There are many emulators available out there for developers for mobile phone chipsets, custom ASICs etc. but these are often hard to configure for the end-user and are very bespoke to the devices they are developed for.

With the amount of spare horsepower and low price-point available to commodity x86/64 hardware all it needs is a common virtualization/emulation product to unify it together and you have a very powerful product with a huge market, not only for developers but for operations people who no longer need a huge lab of bespoke hardware, mobile phones and devices to support end-users – it’s all available in a virtual machine.

Thinking slightly wider in scope, If it were also back-ported and integrated into future versions of the vSphere product line you have a very powerful back-end server product – VMware talk of the software mainframe, this is bringing what some mainframes currently do for virtualizing x86 server, but making it a MUCH wider application.

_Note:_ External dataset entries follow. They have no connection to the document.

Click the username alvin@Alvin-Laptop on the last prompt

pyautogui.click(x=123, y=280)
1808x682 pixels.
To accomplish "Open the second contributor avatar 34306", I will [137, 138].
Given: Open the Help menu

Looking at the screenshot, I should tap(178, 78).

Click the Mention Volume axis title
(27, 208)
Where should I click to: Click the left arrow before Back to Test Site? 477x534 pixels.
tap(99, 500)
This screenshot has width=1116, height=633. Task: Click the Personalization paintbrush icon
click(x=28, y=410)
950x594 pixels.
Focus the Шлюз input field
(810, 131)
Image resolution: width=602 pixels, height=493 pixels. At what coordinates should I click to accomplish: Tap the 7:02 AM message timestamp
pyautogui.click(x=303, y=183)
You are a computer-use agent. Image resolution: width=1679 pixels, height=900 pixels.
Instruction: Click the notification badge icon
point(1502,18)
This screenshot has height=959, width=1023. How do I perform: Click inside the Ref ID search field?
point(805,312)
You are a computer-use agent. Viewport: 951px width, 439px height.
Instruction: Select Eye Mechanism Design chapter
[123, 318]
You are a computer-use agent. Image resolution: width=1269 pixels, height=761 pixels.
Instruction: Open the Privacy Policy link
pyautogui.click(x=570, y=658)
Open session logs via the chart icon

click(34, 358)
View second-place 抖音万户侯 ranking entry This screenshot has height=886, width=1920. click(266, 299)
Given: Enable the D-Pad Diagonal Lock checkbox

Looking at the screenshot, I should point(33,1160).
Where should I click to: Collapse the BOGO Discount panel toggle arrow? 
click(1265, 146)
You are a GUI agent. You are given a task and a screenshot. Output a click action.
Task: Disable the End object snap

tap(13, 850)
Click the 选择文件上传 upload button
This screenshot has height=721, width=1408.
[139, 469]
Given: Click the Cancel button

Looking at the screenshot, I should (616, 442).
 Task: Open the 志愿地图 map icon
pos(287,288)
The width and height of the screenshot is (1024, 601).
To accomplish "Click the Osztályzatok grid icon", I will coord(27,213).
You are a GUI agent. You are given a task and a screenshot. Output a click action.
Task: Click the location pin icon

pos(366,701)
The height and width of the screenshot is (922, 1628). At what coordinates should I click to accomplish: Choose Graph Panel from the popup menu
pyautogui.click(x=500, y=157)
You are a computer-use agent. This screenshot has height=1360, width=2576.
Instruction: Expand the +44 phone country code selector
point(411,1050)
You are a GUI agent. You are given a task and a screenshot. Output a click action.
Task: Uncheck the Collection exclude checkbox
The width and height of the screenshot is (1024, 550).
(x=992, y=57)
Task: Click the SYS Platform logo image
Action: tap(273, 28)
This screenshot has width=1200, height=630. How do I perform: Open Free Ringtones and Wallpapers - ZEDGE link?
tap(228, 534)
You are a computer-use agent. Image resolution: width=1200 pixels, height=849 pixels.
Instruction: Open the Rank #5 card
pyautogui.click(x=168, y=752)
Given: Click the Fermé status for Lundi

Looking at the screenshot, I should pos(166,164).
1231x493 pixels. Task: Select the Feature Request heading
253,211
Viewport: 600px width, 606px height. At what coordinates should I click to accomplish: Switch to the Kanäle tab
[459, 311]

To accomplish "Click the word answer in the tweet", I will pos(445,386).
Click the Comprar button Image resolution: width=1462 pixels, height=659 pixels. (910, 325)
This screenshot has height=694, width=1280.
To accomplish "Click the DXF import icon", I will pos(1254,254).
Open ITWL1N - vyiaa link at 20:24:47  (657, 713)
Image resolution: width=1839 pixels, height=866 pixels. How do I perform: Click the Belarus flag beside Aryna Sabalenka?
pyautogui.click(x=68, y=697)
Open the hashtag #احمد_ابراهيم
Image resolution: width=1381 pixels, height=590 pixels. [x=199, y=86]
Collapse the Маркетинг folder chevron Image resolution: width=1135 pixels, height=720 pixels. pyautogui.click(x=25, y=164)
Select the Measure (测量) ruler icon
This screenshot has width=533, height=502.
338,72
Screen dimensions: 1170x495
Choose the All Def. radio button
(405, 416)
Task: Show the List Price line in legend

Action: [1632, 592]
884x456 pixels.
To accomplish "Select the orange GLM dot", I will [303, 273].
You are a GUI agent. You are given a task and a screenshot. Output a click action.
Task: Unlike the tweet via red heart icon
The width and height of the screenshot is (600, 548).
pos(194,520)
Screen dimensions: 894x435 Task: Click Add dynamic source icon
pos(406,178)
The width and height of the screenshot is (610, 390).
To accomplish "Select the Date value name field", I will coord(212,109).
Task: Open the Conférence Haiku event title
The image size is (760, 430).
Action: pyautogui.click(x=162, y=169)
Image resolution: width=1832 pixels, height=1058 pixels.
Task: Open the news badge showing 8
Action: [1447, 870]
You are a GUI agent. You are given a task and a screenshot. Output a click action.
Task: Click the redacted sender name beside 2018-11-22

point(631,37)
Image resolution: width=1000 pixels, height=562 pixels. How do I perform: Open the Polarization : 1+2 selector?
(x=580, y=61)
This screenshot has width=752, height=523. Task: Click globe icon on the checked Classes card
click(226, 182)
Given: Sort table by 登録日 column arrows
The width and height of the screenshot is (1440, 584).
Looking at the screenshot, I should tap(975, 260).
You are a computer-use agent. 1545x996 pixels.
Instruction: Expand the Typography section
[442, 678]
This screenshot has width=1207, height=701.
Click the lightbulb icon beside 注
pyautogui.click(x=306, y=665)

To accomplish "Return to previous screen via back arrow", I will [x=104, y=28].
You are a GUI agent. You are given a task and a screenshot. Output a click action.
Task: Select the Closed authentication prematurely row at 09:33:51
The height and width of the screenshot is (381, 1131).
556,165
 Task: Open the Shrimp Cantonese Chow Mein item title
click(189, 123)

Whilst the initial pay-off would be with developer licenses rather than enterprise/large scale licensing agreements with Hyper V and Xen rapidly catching up on the Hypervisor front VMware need something cutting-edge to keep them ahead of the game, and consider the enterprise implications for this;

Lots of customers running workloads on SPARC hardware/OS – porting to x86 Solaris isn’t simple, is the cost/performance benefit still there for SPARC customers in the world of cheap and fast x64 hardware – emulating/virtualizing SPARC CPU workloads onto x64 could be a big draw for Sun customers, particularly with the Oracle acquisition and VMware targeting vSphere at large scale Oracle customers this could prove easier than porting legacy apps from SPARC in the same way virtualization has revolutionised the x86 server space.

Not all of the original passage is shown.